Playing Second Fiddle
I recall a conversation with an older saint whom I had learned to respect and admire. Close to retirement, I sat with him in his office where he was an executive in a successful company. Our discussion was about leadership, and specifically how to be a leader when you’re not actually in charge. The main comment I remember from him that day was, “Mark, maybe you should be the one to write a book about leading from behind, or leading as a second in command. It could be titled, Playing Second Fiddle.”
The reference is to the violinist that sits next to the Concert Master in an orchestra. He or she sits in the second chair, since the first chair is inhabited by the Concert Master who in many ways is a key leader of the orchestra. What many people don’t realize is that this violinist in the second chair must be an amazing musician that is often called upon to fill the shoes of the Concert Master in a moment’s notice. And even in the regular workings of the orchestra the second chair plays a vital role within the structure of the organization.
Those of us who find ourselves in the role of planning and leading worship find ourselves in exactly this same position. Although we are not “in charge” of the overall organization, we are in a significant leadership position that requires unique abilities to both lead and follow simultaneously. Having been called by God to fill many positions of this type, I have found a number of important ideas that can help us as we seek to fulfill that calling.
First, we must remember that the primary nature of the church is spiritual and that Christ is the head of the body, rather than the pastor or the board (Colossians 1:18). With Christ as the head, God has placed members of the body in specific places for His purposes (1 Corinthians 12:18). In the optimal situation the leadership in the church moves and flows with this giftedness so that those with the gifts are leading in those areas of service.
I have worked with many pastors over the years, both as a staff person and as a consultant, and their gifts and abilities have differed widely. Many have the heart of a shepherd and enjoy nothing more than knowing the sheep, talking with them and caring for them. Others are more focused on delivering well-crafted sermons that spring from hours in the study. Still others are more about vision-casting and growth of the congregation.
And that leads to the second point – the pastor does not have all of the gifts. In fact, your gifts are needed to supplement and come alongside the pastor so that God’s vision and planning for the body of Christ can be fulfilled. This is the basis for what Paul teaches regarding the functioning of the body (Romans 12; 1 Corinthians 12; Ephesians 4). As we develop our gifts for service, God begins to put the pieces together like a giant puzzle. There are specific pieces for specific places, just as He determined. As we work together in this way we will see the beauty of God’s plan come to fruition.

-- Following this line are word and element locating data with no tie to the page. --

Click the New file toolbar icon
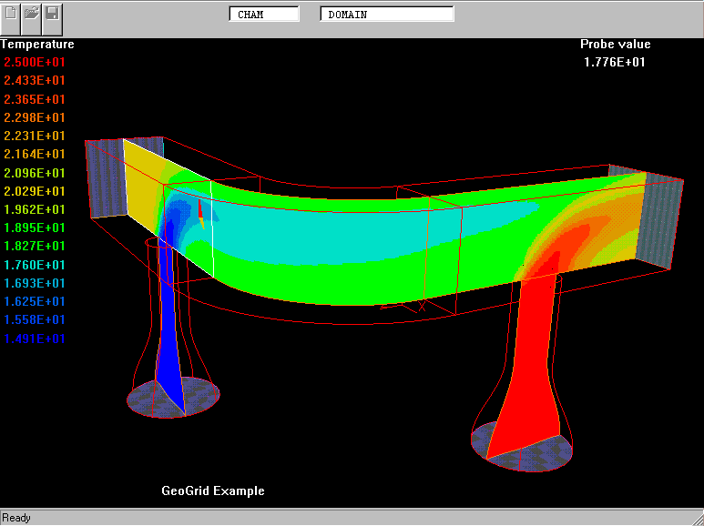This screenshot has width=704, height=526. 12,14
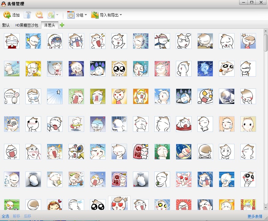Click the QQ penguin icon in title bar
Screen dimensions: 268x221
[3, 4]
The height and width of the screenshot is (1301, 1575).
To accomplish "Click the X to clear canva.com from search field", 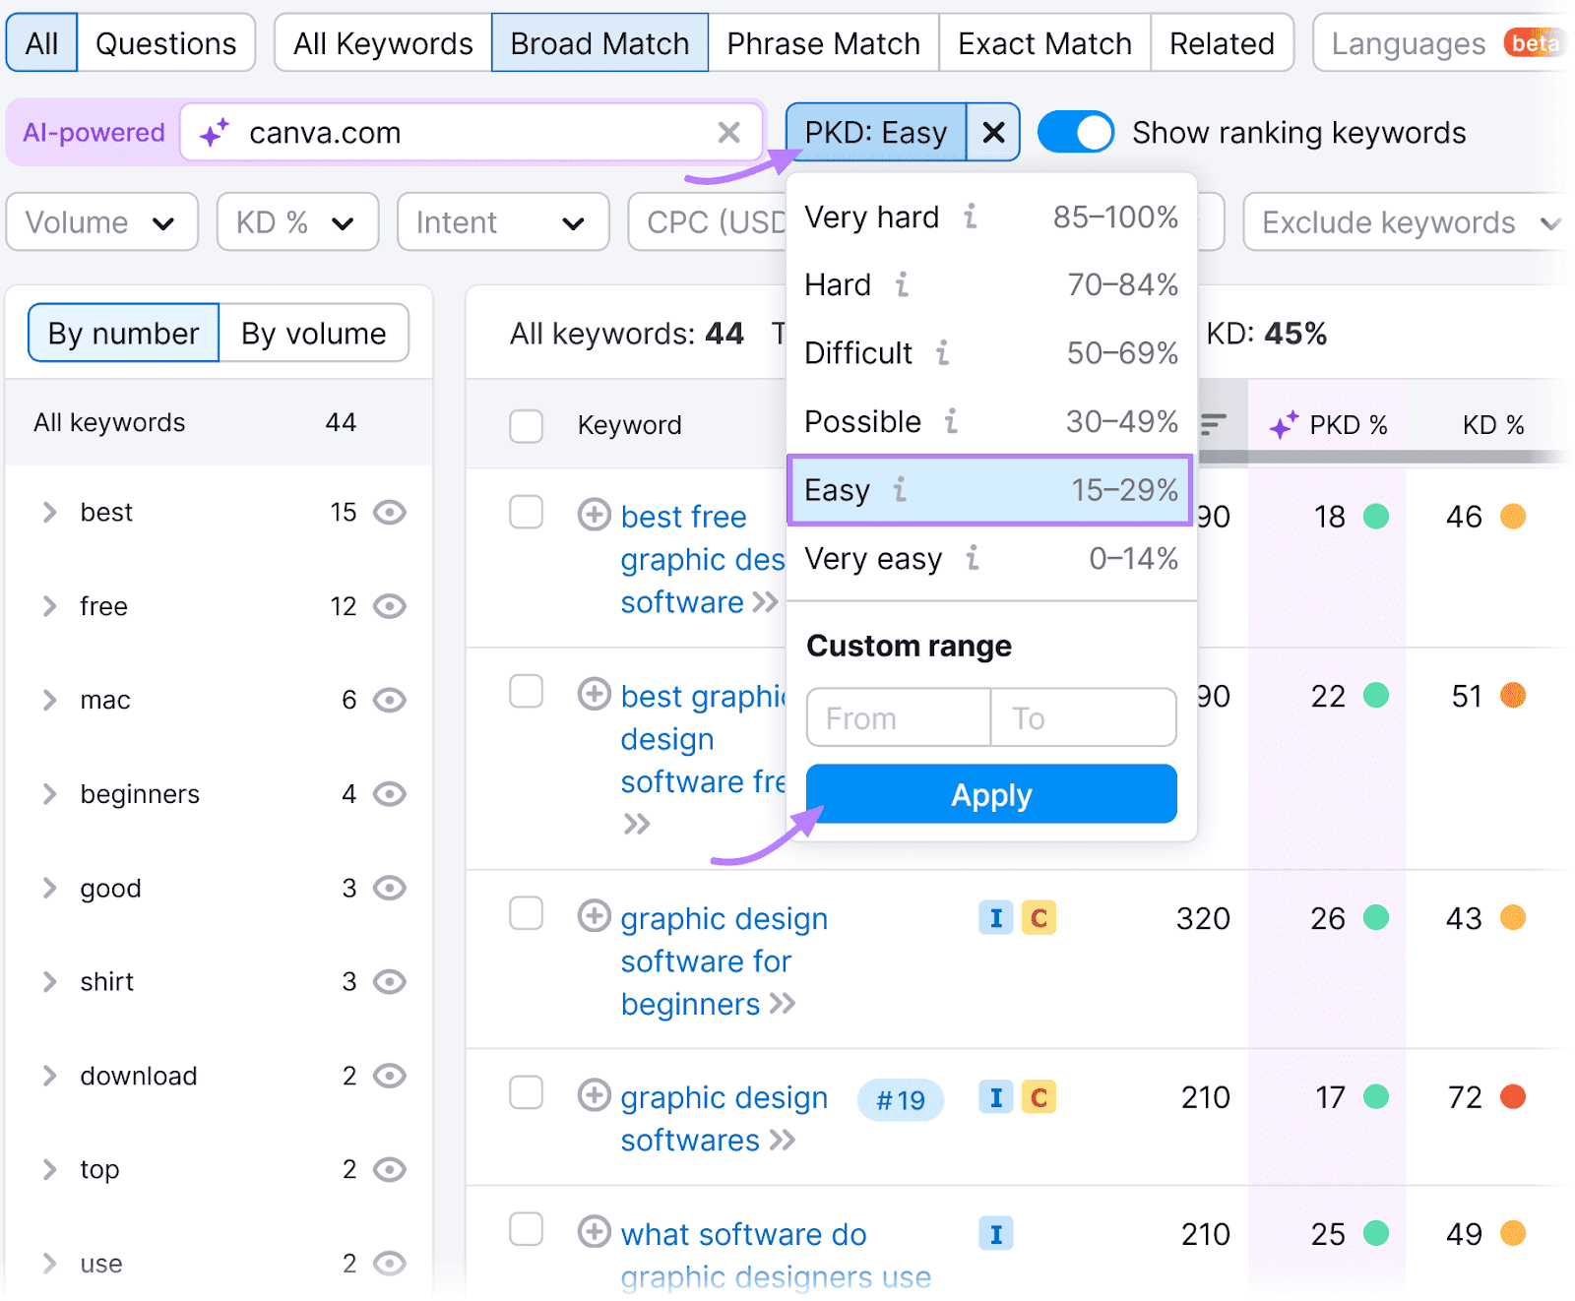I will point(729,132).
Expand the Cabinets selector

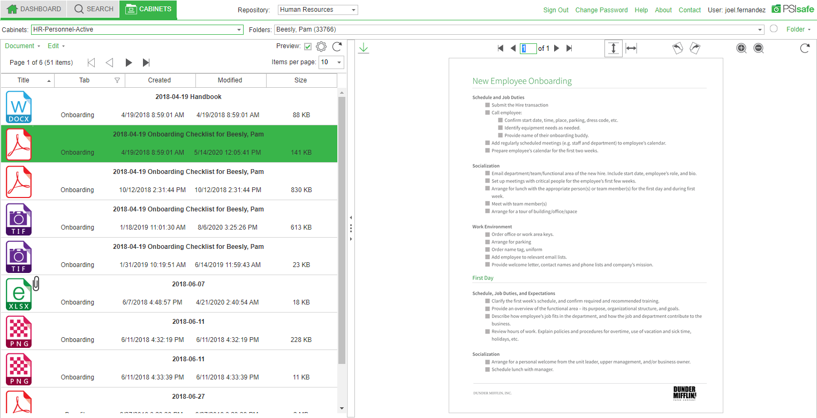point(240,29)
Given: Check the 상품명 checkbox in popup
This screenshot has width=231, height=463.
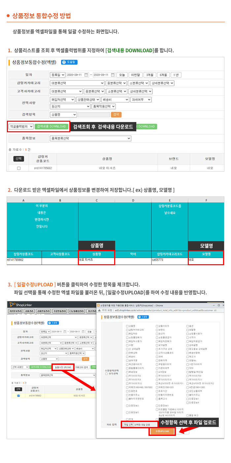Looking at the screenshot, I should (x=127, y=326).
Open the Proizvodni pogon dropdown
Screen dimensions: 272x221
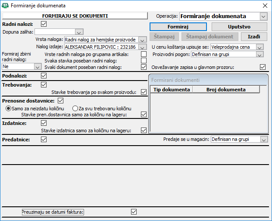click(259, 54)
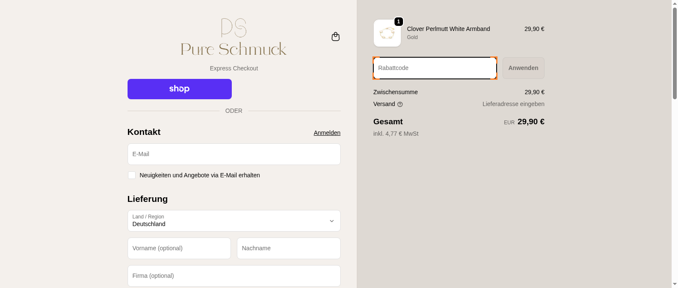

That being said, you might think that I am undermining the leadership or authority of the pastor. I do not intend to do so, and I encourage you to read Bob Kauflin’s articles on pastoral relationships that have many thoughtful pieces of advice for those who are leading under the authority of another pastor (“Who’s in Charge Here” and “How Do I support My Pastor When we Disagree?”). It’s obviously important to recognize a certain hierarchy of authority, since this is a concept that Paul notes is built into creation itself (1 Corinthians 11:3). It is also clear in the exercise of spiritual authority in many of the stories from the early church, such as we see when the Apostles appoint deacons to help with the care of the Christian community (Acts 6:1-6).
A third point, which is often overlooked, is that each local congregation takes on the personality of the pastor that is leading it. In other words, as the pastor teaches and leads the people of a local church, that organization begins to reflect the particular traits of that pastor. Is that pastor focused on caring and really interested in knowing people deeply? There you will find a congregation of caring and loving people. Is that pastor intent on teaching solid doctrine and theology as a foundation for the Christian life? There you will find a congregation of theologically astute people. Does the pastor have a strong, outgoing persona – or a contrite and gentle one? The congregation will reflect those as well.

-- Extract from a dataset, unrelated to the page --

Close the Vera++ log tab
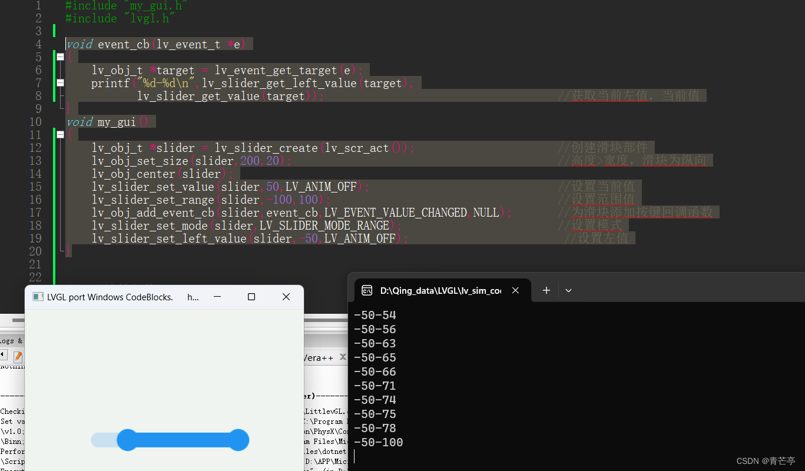The width and height of the screenshot is (805, 471). click(343, 357)
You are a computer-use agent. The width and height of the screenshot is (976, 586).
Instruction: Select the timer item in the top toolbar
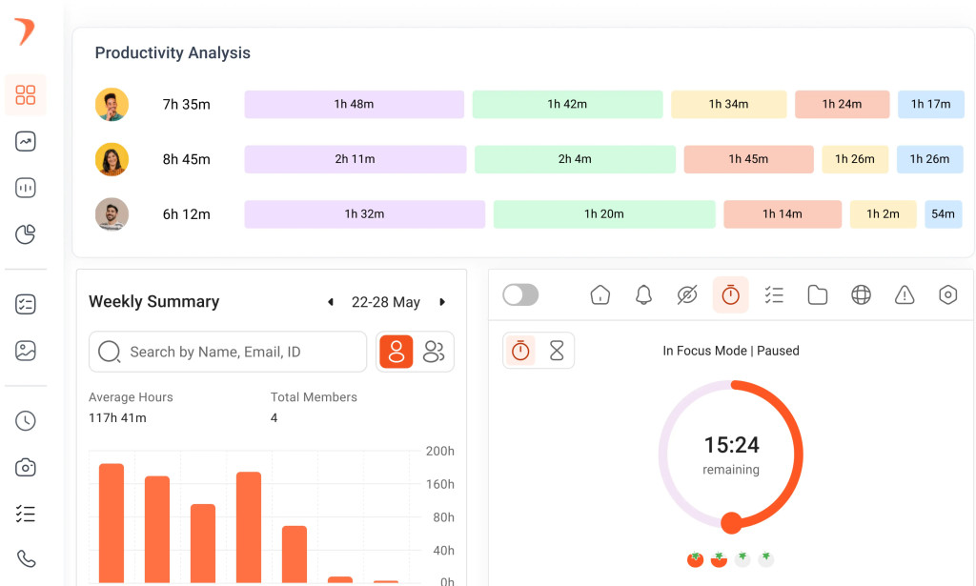click(x=730, y=295)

I’m not suggesting that a “caring” church has no deep theology. Nor that a congregation who knows theology does not care for people. I’m simply noting that the personal traits of the leader will rub off on the entire organization, and as a result will reflect those traits on a larger scale. This reality means that we can see how a church will behave, and as those coming alongside a pastor we have the opportunity to know how we might fit into that ministry. Rather than fighting against these trends, we will be better able to adapt to them as time goes on.
When we really think about it, each and every leader in the church is important and our ability to lead – even from second chair – is vital to the effectiveness of the church in the proclaiming of truth and the gospel. Although we often refer to the church as an organization, or a team, God compares it an organism when He calls it a body. It lives and moves and breathes and grows from day to day and year to year. May we enjoy our contribution in that living organism no matter what part we might play – even if it’s second chair!